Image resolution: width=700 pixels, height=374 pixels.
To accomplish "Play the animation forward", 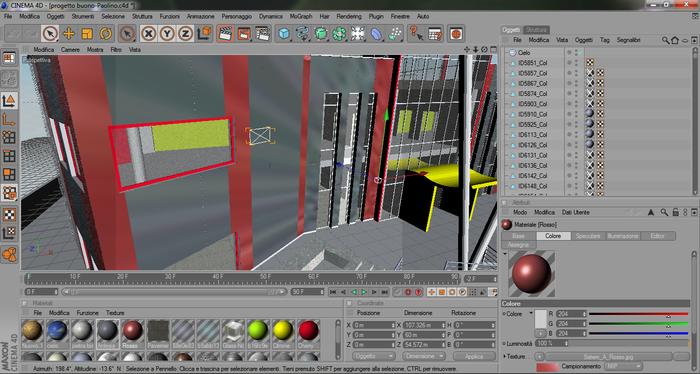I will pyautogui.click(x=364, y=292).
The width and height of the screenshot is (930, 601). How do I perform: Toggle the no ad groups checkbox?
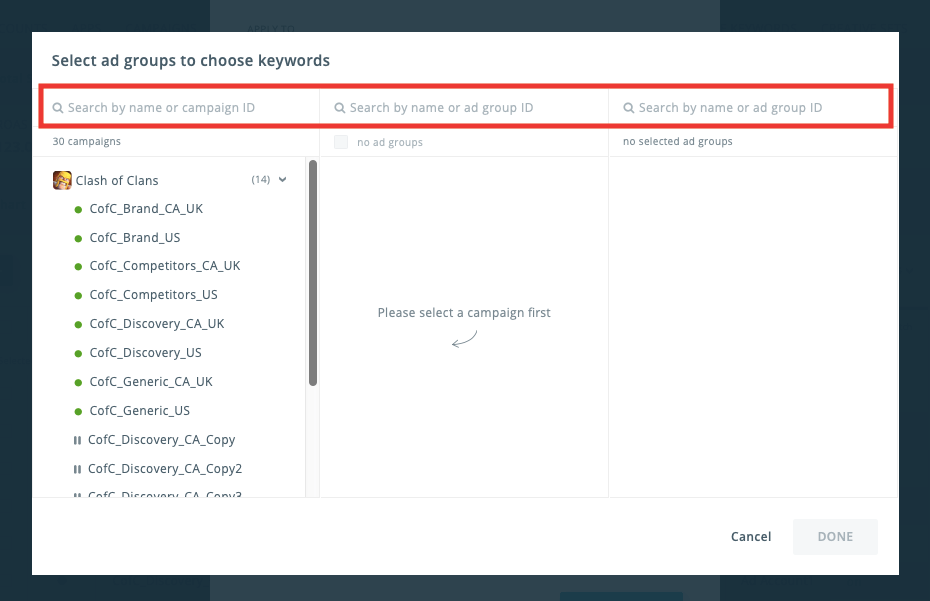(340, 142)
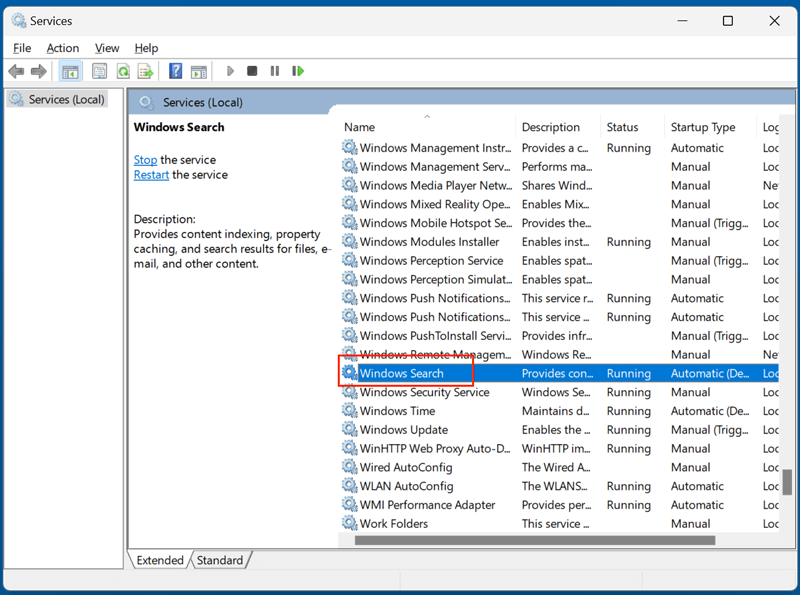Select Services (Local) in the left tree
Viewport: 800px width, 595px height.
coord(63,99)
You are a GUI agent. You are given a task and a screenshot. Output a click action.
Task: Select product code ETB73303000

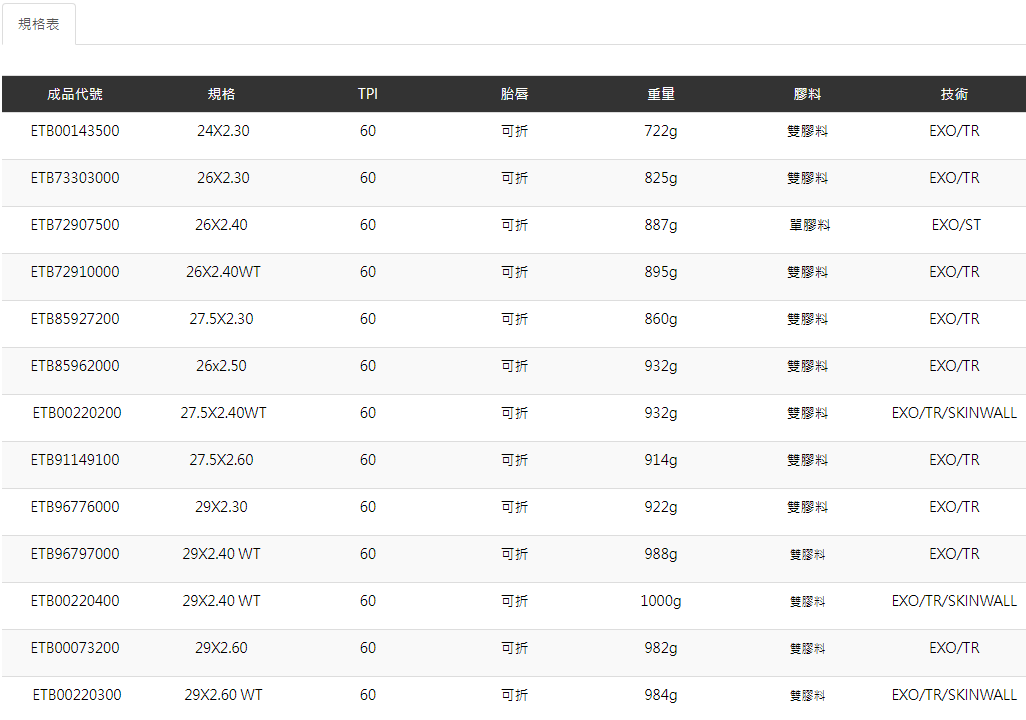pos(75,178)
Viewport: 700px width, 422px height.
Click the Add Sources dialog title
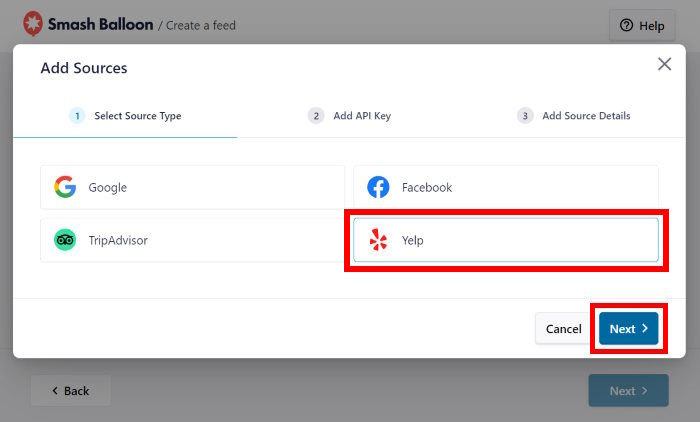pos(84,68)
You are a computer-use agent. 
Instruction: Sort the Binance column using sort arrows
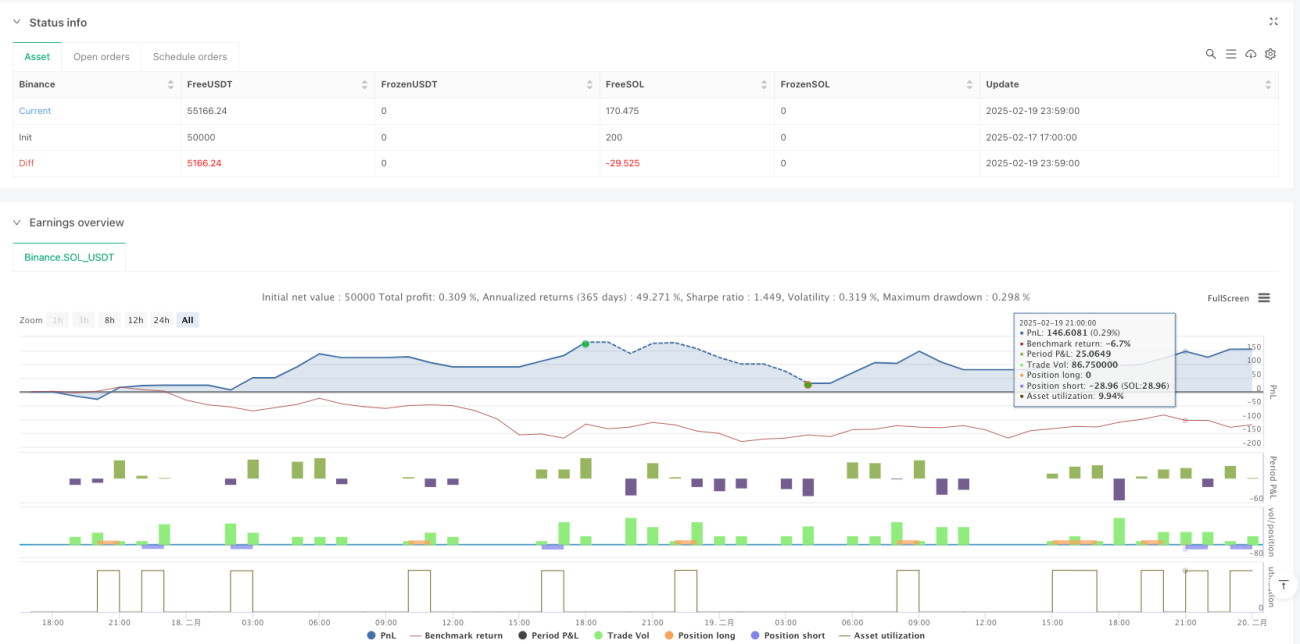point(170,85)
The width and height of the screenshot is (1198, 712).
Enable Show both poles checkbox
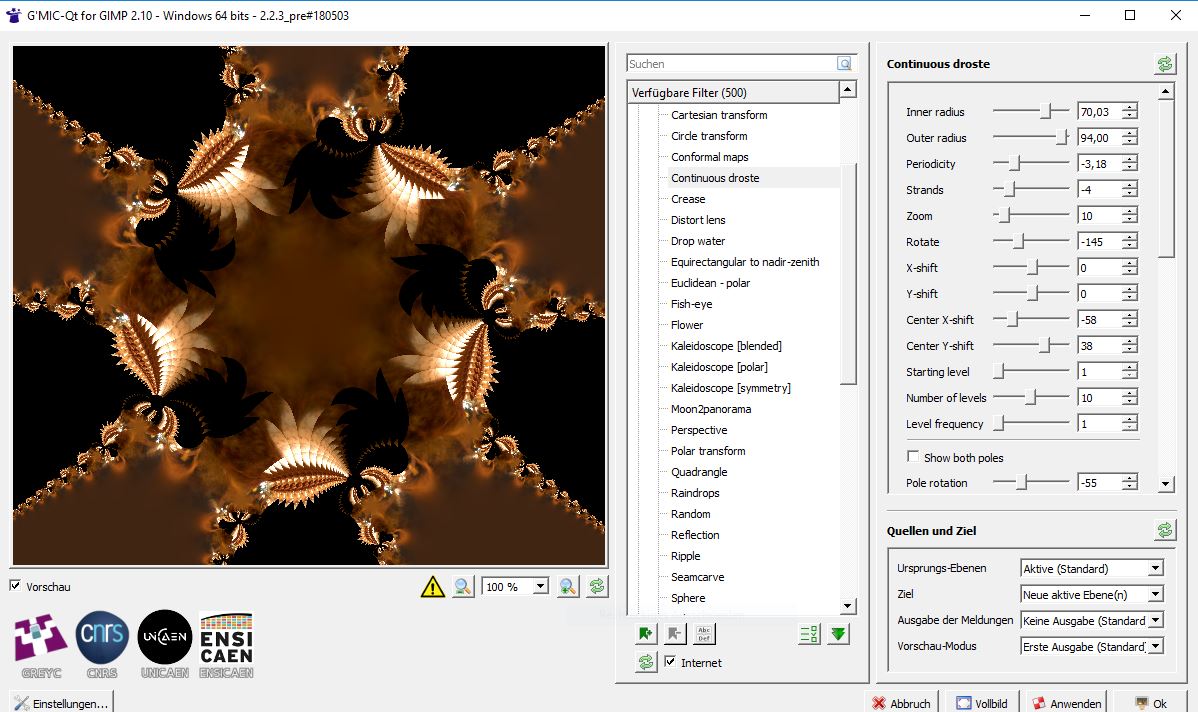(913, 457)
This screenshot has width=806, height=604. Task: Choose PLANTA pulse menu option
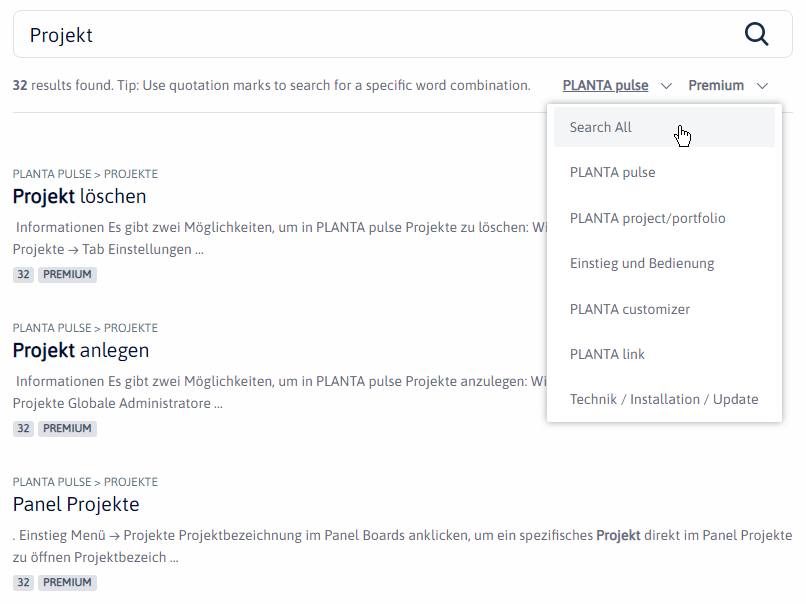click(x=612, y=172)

# # # #

• Your objective: Extract each line from the listing that holds the word "agent".

• Exercise answer:
You are a GUI agent. You are given a task and a screenshot. Output a click action.
You are a computer-use agent. 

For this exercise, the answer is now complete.